Realizou-se um levantamento de plantas medicinais em assentamento do Projeto de Desenvolvimento Sustentável Virola Jatobá, no município de Anapu - PA, por Leandro et al. (2017). Com a aplicação de 41 entrevistas semiestruturadas analisaram-se as indicações, formas de uso, partes utilizadas e importância relativa. Foram citadas 46 espécies, dentre as quais obtiveram destaque: copaíba (Copaifera sp.), andiroba (Carapa guianensis Aubl.), erva-cidreira (Lippia alba (Mill) N. E. Br. ex Britton & P. Wilson), capim-santo (Cymbopogon citratus (DC.) Stapf.), jatobá (Hymenaea courbaril L.) e cumaru (Dipteryx odorata Wild.).

Considerações finais

A etnobotânica propicia a ampliação de pesquisas voltadas às plantas medicinais, as quais apresentam relevância nos contextos ecológico, cultural e socioeconômico, sendo válido salientar o papel da educação ambiental. Haja vista que contribui para a sustentabilidade e conservação ambiental, resgate e valorização de manejo e conhecimentos tradicionais, tornando-se uma alternativa mediante o alto custo de medicamentos e ausência de acesso aos serviços básicos de saúde. Tal ausência pode ser verificada, especialmente, em comunidades rurais, como por exemplo, em assentamentos.
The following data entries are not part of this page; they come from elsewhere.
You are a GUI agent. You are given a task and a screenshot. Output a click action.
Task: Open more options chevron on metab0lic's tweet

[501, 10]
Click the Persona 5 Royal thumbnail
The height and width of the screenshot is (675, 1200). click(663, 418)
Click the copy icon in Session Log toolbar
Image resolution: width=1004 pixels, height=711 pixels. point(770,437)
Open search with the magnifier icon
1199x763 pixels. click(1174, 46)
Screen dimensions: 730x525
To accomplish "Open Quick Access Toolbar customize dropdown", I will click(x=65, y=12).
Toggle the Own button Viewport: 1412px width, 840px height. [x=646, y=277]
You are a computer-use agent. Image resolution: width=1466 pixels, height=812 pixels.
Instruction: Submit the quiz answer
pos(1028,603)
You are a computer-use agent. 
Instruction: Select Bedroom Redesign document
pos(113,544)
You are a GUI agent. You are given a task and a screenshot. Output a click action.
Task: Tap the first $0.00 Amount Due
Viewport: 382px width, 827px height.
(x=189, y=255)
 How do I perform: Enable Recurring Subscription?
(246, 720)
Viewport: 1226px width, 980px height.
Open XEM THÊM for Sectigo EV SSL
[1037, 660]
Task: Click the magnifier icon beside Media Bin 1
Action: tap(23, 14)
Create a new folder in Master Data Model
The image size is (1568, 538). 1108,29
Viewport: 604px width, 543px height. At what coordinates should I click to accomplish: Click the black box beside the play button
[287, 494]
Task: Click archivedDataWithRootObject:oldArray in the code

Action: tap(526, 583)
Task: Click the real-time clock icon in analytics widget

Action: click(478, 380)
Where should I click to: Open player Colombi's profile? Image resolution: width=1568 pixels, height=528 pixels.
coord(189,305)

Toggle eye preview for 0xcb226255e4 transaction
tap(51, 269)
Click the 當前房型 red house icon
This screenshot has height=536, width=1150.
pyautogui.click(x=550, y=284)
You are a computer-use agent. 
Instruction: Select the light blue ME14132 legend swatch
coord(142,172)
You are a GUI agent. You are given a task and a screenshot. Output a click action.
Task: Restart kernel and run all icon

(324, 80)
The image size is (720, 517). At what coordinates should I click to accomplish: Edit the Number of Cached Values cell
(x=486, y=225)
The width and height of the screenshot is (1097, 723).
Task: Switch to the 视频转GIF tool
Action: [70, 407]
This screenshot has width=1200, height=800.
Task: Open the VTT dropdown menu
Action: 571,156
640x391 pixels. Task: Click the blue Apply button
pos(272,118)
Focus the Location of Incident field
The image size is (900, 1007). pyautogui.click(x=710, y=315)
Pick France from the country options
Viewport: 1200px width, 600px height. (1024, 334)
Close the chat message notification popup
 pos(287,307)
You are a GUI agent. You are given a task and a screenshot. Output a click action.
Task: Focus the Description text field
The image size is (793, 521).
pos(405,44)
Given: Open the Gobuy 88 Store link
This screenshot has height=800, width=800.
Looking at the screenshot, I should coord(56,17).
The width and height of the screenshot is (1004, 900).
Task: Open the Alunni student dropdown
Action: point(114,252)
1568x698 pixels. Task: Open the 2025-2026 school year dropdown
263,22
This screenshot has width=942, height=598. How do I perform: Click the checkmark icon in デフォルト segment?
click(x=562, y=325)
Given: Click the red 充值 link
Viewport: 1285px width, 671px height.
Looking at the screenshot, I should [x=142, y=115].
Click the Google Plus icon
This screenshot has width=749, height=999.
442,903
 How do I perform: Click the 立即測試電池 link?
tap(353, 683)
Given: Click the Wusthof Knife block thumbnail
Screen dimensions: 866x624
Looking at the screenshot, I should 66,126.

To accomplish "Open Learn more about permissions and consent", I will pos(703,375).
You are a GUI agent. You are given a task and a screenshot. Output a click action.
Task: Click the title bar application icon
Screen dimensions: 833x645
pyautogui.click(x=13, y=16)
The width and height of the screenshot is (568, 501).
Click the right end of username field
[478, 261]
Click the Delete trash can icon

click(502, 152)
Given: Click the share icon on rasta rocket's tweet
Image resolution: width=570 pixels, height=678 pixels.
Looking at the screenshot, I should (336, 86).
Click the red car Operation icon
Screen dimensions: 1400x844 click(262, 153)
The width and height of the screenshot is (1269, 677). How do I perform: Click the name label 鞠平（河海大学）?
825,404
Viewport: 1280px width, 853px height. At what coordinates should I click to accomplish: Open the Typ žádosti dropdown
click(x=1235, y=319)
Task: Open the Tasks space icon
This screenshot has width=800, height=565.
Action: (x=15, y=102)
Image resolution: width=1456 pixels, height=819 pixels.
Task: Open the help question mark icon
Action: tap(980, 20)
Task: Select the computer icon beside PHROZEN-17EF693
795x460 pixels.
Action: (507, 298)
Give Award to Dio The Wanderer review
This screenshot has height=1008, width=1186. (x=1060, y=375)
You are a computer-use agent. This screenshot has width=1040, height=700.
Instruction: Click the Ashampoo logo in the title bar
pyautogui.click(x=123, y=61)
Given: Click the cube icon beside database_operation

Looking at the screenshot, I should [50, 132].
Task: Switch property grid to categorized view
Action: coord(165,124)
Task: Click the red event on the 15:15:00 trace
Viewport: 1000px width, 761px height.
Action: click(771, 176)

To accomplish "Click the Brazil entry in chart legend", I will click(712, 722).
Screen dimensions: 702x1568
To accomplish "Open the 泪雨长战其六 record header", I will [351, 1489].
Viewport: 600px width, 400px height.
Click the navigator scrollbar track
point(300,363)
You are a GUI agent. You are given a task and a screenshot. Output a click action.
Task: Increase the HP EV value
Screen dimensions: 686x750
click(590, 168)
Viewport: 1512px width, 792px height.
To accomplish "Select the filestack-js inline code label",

O emprego de espécies vegetais com fins terapêuticos representa uma alternativa aos tratamentos com medicamentos sintéticos. Entretanto, é importante ressaltar a identificação e dosagem corretas, eficácia e conhecimento de possível toxicidade deste material vegetal, com a finalidade de evitar danos à saúde.

O Brasil é detentor de imensa biodiversidade, na qual salienta-se o cultivo de plantas medicinais não somente em área urbana mas também em zona rural, incluindo assentamentos rurais, onde são encontradas diferentes espécies, exóticas e/ou nativas, conforme a cultura da população local. Desse modo, é necessário atuação efetiva da sociedade, de políticas públicas e governamentais para a conservação do rico acervo da diversidade biológica, contribuindo para a bioprospecção.



Agradecimentos

Os autores agradecem à FAPEAM pelo apoio financeiro e ao professor doutor Marcos André Braz Vaz pela elaboração do abstract.